Prolific TV producer David E. Kelley is known for creating female characters who tend to polarize audiences — most notoriously "post-feminist" poster girl Ally McBeal. Fortunately, for the "Wonder Woman" pilot he's helming for NBC, he's already made one move that has been met with near-unanimous approval: Adrianne Palicki has been cast to play the titular superheroine.
Palicki is probably still best known for her role as Tyra Collette for the first three seasons of NBC/DirecTV's "Friday Night Lights." Here she is opposite Landry (Jesse Plemons) in a memorable moment from the Season 1 episode "Mud Bowl."
But if fans of that show might respond that her co-star Minka Kelly is a closer physical fit, with her long, dark hair, than Palicki (who played Tyra with a blonde bob), it may be because they didn't see Palicki as a brunette in Fox's short-lived "Lone Star." And as ComicsAlliance.com notes, at 5'11" Palicki also has the physical stature necessary to play the athletic descendant of Amazons.

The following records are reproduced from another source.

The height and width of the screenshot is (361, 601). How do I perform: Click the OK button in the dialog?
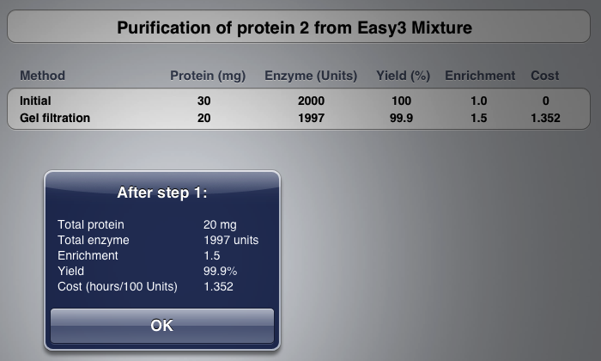[162, 326]
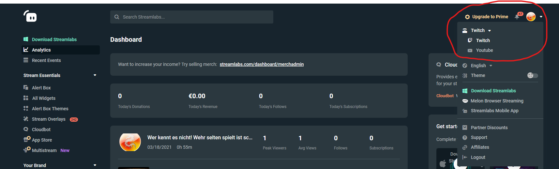The image size is (559, 169).
Task: Select Multistream in the sidebar
Action: pos(44,150)
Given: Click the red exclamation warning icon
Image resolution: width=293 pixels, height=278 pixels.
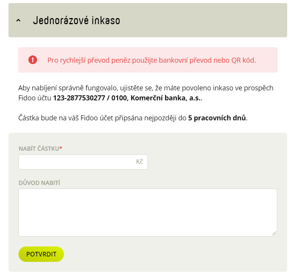Looking at the screenshot, I should pyautogui.click(x=33, y=60).
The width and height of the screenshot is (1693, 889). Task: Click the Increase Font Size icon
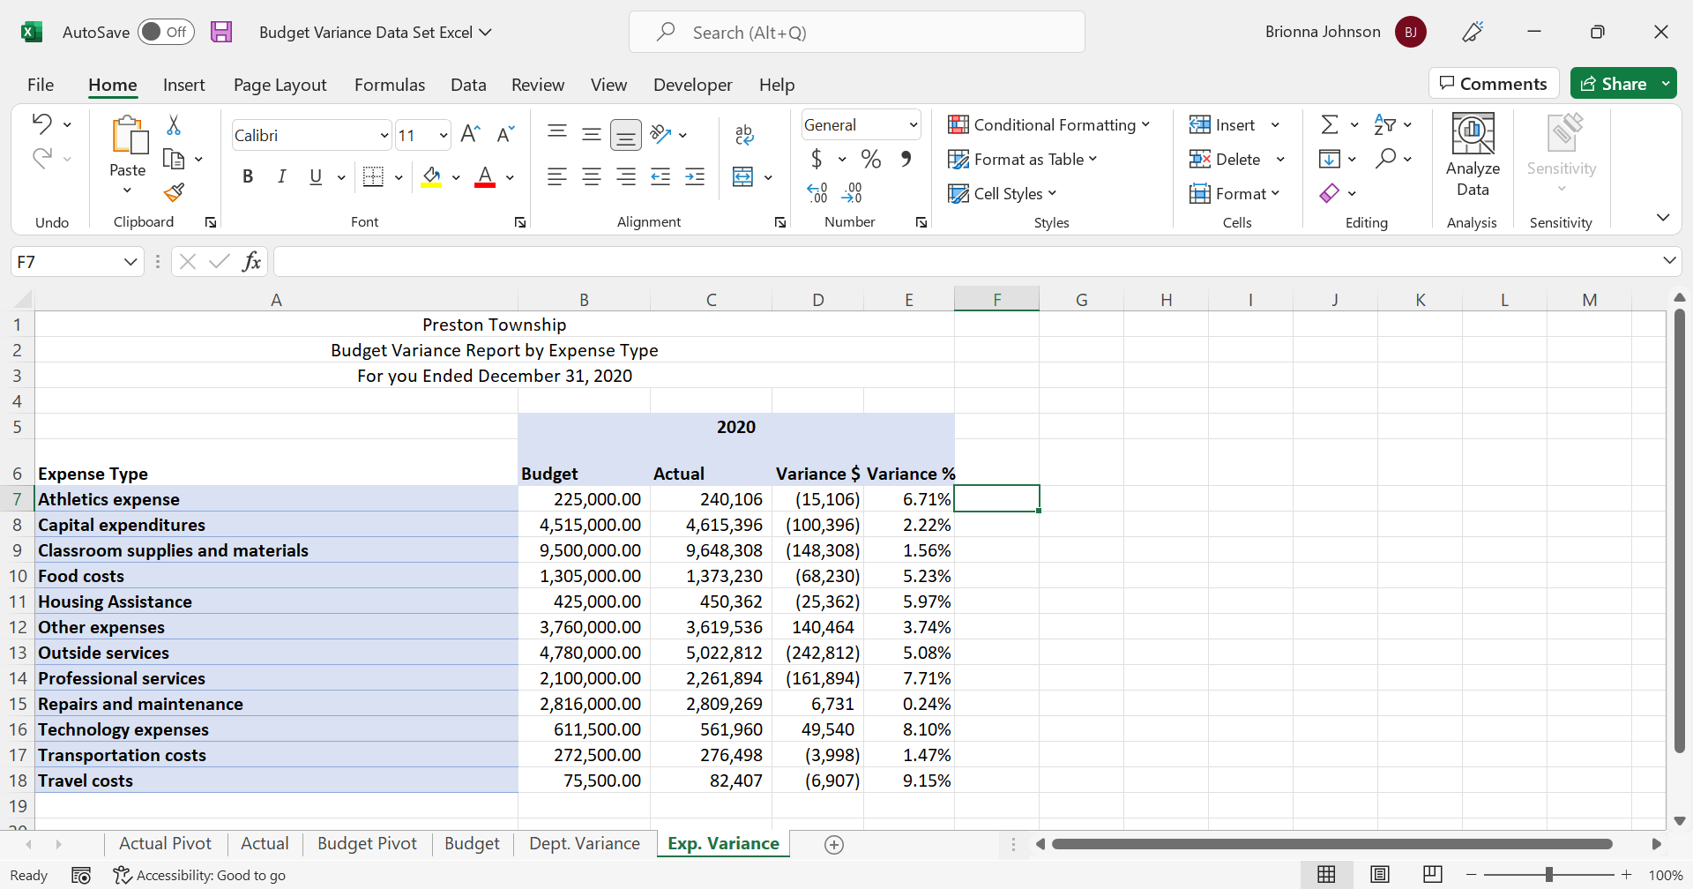point(470,134)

The world hasn't seen a live-action Wonder Woman since Lynda Carter played her in the '70s TV series, but since then, many young actresses' names have been floated for the role. When "Buffy the Vampire Slayer" creator Joss Whedon was writing a feature-film adaptation of the classic comic book, he had Angelina Jolie in mind, while Beyoncé Knowles and Charisma Carpenter also expressed interest in playing her. When Megan Fox distanced herself from Wonder Woman rumors, calling the character "lame," Carter responded in defense of the role that defined her career.
Others, however, had reservations. Earlier this month, Jace Lacob published a scathing review of the "Wonder Woman" pilot script at The Daily Beast, detailing such worrisome clichés as "pajama parties" and comments on the protagonist's breast size and dismissing the whole as "both cloying and tragically un-hip." So when Lacob's editor, Daily Beast West Coast Editor Kate Aurthur Tweeted, "Not on my worst enemy would I wish that role!," one assumes she knows exactly what she's talking about. At least producers have time for rewrites.